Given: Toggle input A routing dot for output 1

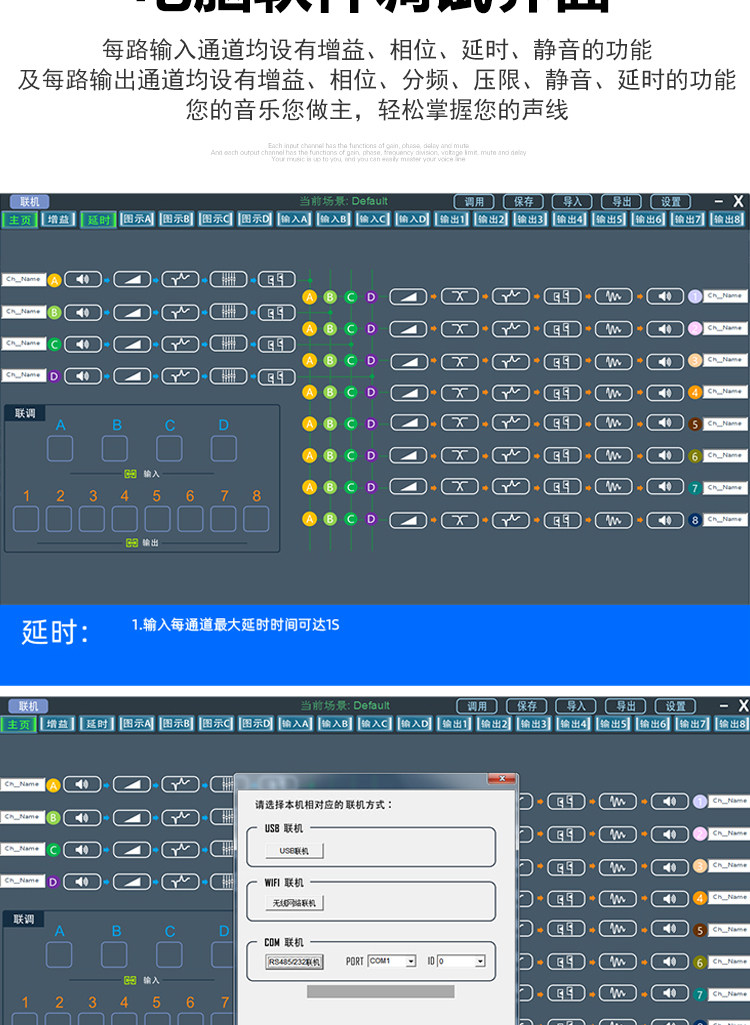Looking at the screenshot, I should [309, 297].
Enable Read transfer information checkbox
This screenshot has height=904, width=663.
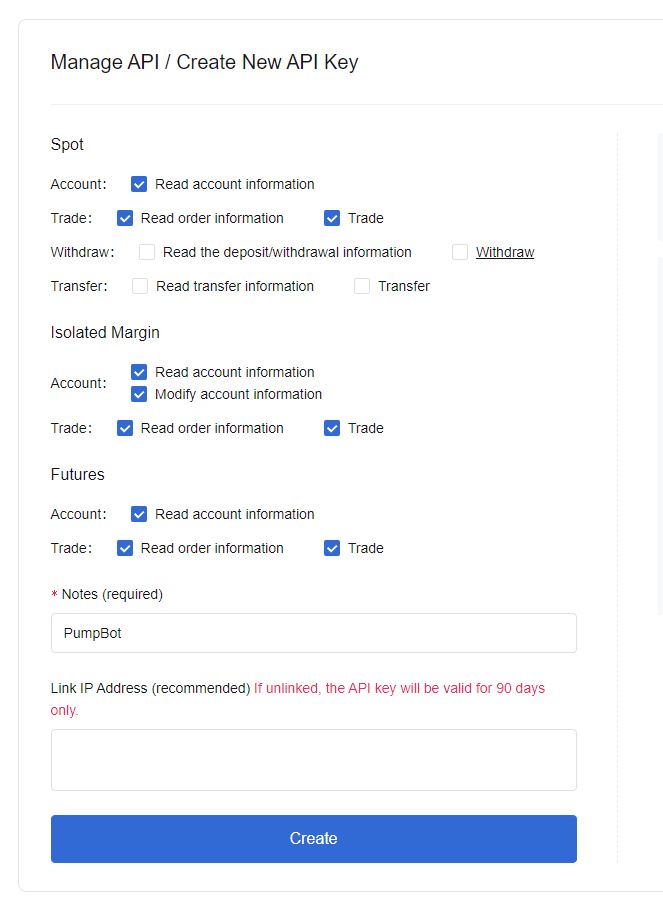(140, 286)
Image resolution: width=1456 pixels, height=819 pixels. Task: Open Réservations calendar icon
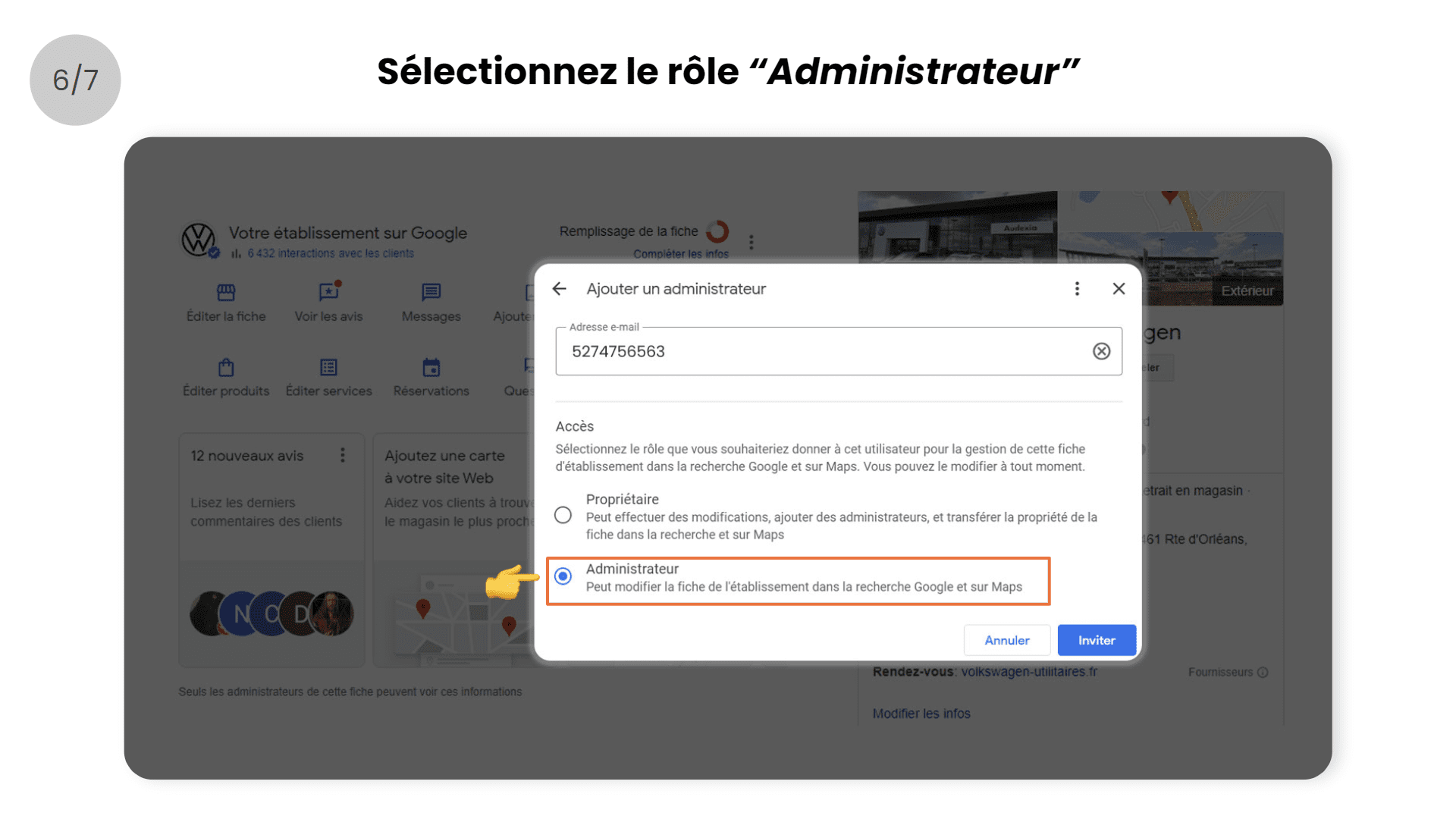coord(431,368)
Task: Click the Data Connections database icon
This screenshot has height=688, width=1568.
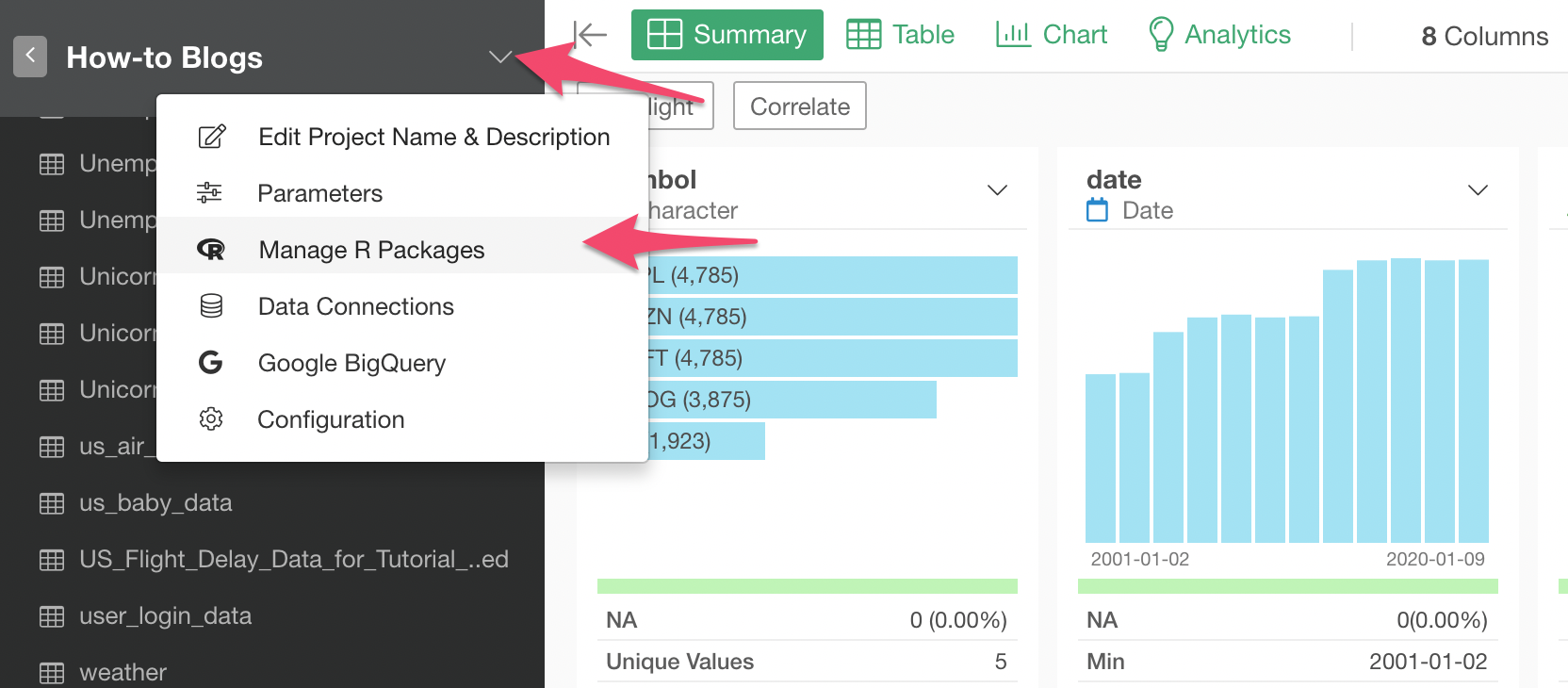Action: pyautogui.click(x=211, y=306)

......

Reproduce the data word for word; no pictures.

Answer for this exercise:
Given: Toggle input A routing dot for output 1

Looking at the screenshot, I should [309, 297].
Enable Read transfer information checkbox
This screenshot has height=904, width=663.
(140, 286)
Image resolution: width=1456 pixels, height=819 pixels. Task: Open Réservations calendar icon
coord(431,368)
Task: Click the Data Connections database icon
This screenshot has height=688, width=1568.
Action: pyautogui.click(x=211, y=306)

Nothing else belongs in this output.